Neutron powder diffraction (NPD) provided the first representations of hexagonal and cubic members of the solid solution BaTiO3-Sc2O3. They revealed the different ordering of oxygen vacancies, protons and transition metal ions in the two structural types as a function of the Sc concentration and justified the large improvement in proton conductivity from hexagonal to cubic structures, due to the localised nature of protonic defects in the former. The combination of thermogravimetric and NPD methods applied simultaneously to study the dehydration of cubic members of the series suggested that vacancy-vacancy interactions are attenuated by higher Sc levels where the size difference between oxygen vacancy and protonic defect is larger. The Reverse Monte Carlo method revealed the local ordering of Ti in cubic types, a local symmetry-breaking effect that has repercussions on the physical properties of these materials, causing anomalously small volume changes upon hydration in low-Sc phases. Computer simulations, and spectroscopic methods employing radiation (IR, Raman) and neutrons (Inelastic Neutron Scattering) provided further insight into the structural features and offered a detailed characterisation of the proton sites and their dynamics, suggesting that higher Sc levels are associated to weaker hydrogen bonding and to configurations more favourable for proton transport.

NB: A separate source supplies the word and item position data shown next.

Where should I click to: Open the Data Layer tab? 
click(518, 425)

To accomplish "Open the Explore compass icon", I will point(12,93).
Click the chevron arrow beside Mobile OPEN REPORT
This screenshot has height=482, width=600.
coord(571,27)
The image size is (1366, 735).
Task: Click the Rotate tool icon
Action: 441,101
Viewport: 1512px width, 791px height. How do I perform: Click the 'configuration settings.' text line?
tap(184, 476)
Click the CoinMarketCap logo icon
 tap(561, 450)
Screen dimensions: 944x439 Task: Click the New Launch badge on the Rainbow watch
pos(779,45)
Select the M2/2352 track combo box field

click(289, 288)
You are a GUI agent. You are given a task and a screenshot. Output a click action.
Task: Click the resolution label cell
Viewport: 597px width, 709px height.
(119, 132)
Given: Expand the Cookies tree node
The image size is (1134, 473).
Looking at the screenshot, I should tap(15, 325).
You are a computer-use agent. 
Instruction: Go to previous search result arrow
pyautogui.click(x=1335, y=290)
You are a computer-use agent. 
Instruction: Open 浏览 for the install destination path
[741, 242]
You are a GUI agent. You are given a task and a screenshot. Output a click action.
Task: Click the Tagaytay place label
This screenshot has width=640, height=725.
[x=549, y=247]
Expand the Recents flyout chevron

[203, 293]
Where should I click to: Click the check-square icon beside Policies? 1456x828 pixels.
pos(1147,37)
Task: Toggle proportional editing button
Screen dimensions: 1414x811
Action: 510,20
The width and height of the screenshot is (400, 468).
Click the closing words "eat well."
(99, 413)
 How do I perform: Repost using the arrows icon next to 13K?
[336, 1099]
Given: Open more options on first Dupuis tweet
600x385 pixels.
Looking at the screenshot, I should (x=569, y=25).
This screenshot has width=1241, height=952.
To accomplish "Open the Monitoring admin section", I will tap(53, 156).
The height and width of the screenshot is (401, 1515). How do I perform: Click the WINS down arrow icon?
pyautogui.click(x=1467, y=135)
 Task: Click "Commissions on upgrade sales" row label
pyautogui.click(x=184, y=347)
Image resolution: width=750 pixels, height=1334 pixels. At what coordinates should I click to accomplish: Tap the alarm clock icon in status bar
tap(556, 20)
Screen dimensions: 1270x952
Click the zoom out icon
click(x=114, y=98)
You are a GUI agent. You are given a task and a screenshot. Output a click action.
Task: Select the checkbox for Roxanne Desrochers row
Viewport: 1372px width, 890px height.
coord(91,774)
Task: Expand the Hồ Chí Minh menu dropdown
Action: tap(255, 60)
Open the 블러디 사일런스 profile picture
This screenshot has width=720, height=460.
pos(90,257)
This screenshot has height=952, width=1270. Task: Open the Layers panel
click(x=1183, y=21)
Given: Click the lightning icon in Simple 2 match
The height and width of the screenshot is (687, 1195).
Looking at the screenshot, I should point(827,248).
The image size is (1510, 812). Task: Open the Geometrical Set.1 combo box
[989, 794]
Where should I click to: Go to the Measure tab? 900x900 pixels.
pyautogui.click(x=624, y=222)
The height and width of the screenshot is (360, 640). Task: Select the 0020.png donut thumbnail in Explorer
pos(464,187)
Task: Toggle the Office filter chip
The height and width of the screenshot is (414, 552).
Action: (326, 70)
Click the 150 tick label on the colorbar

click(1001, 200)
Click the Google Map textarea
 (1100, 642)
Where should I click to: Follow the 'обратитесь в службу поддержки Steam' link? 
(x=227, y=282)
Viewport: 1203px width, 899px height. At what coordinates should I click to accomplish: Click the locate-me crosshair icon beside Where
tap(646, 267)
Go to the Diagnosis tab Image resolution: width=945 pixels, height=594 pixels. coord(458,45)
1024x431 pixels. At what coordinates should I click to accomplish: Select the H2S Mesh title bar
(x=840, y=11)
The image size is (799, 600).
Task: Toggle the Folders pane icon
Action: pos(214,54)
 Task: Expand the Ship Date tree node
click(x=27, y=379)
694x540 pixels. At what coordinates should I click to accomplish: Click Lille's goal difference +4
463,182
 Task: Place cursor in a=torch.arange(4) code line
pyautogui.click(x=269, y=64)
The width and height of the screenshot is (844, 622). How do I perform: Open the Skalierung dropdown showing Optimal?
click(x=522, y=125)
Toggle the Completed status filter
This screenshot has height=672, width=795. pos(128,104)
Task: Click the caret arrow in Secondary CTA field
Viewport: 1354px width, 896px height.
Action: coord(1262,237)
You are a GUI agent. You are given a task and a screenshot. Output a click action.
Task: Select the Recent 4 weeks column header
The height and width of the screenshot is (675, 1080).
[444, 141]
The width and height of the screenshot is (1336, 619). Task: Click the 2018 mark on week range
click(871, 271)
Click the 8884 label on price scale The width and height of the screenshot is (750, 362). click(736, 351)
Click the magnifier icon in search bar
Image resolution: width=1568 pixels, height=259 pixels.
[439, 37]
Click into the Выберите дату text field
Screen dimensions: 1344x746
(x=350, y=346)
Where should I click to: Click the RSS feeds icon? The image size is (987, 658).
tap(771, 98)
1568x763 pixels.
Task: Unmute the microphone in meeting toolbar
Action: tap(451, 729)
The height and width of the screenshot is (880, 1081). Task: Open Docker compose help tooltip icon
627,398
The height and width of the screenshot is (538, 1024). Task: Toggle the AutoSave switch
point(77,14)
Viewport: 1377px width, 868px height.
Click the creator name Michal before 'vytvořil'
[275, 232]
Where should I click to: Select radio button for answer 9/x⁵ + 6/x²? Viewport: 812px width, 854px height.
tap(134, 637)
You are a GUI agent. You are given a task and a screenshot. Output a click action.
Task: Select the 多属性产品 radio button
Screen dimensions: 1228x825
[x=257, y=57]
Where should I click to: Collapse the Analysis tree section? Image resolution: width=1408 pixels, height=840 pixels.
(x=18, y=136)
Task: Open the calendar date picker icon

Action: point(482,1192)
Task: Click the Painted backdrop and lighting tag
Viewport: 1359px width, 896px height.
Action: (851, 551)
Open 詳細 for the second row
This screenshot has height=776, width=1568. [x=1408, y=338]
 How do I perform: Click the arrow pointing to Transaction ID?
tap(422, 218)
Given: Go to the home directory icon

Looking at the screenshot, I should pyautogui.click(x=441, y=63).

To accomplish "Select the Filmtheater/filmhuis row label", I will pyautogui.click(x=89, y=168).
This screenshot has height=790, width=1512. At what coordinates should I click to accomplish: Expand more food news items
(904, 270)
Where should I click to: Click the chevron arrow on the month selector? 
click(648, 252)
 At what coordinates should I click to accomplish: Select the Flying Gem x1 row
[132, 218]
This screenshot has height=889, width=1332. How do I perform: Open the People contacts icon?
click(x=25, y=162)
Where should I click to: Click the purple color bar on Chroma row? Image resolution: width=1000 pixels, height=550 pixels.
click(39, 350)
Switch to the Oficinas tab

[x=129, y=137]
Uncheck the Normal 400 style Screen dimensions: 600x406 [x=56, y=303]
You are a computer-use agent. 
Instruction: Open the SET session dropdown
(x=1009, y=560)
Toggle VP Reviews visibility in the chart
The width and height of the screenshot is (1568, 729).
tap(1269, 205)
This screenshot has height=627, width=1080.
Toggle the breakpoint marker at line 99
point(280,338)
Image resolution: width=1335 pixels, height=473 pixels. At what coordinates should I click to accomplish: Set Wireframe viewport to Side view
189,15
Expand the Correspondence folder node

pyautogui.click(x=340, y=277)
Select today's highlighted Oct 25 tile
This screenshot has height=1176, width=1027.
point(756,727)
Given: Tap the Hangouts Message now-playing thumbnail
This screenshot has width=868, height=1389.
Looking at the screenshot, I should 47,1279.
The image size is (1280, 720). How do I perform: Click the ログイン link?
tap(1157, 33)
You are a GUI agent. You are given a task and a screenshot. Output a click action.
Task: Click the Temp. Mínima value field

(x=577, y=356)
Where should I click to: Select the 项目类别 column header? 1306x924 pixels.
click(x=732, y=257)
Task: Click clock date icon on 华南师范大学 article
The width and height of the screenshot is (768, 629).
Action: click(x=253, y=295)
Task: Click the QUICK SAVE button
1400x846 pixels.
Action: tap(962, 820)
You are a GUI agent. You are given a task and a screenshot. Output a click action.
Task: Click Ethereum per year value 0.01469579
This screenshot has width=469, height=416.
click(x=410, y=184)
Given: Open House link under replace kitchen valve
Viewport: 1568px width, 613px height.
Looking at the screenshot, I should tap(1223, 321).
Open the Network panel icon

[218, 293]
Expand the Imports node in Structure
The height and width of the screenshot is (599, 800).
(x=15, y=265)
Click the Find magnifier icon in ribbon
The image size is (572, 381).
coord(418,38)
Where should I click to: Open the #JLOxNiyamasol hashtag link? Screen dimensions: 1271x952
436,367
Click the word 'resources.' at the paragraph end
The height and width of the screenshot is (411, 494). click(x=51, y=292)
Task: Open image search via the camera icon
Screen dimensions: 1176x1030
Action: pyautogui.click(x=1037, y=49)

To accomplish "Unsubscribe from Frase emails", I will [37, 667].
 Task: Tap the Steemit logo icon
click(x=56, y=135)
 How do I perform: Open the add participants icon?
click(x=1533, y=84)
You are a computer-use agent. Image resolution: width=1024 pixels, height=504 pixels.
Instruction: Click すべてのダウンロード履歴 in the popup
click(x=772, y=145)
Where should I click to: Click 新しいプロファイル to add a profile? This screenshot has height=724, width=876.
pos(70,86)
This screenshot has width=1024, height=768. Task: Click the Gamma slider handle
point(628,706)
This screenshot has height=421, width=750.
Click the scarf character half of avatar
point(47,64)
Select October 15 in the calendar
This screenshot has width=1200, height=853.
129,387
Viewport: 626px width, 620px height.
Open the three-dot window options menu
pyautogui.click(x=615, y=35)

The present work contributed further understanding of the factors influencing proton transport in highly defective perovskite-structured materials. It was found that high Sc concentrations in the cubic host lattice of BaTiO3 yield highly stable phases where transport of protonic defects is favoured by a crystal site of high symmetry and multiplicity. Alongside the study of the peculiarities of the BTS system, recommendations for candidate systems identification and doping strategy were provided.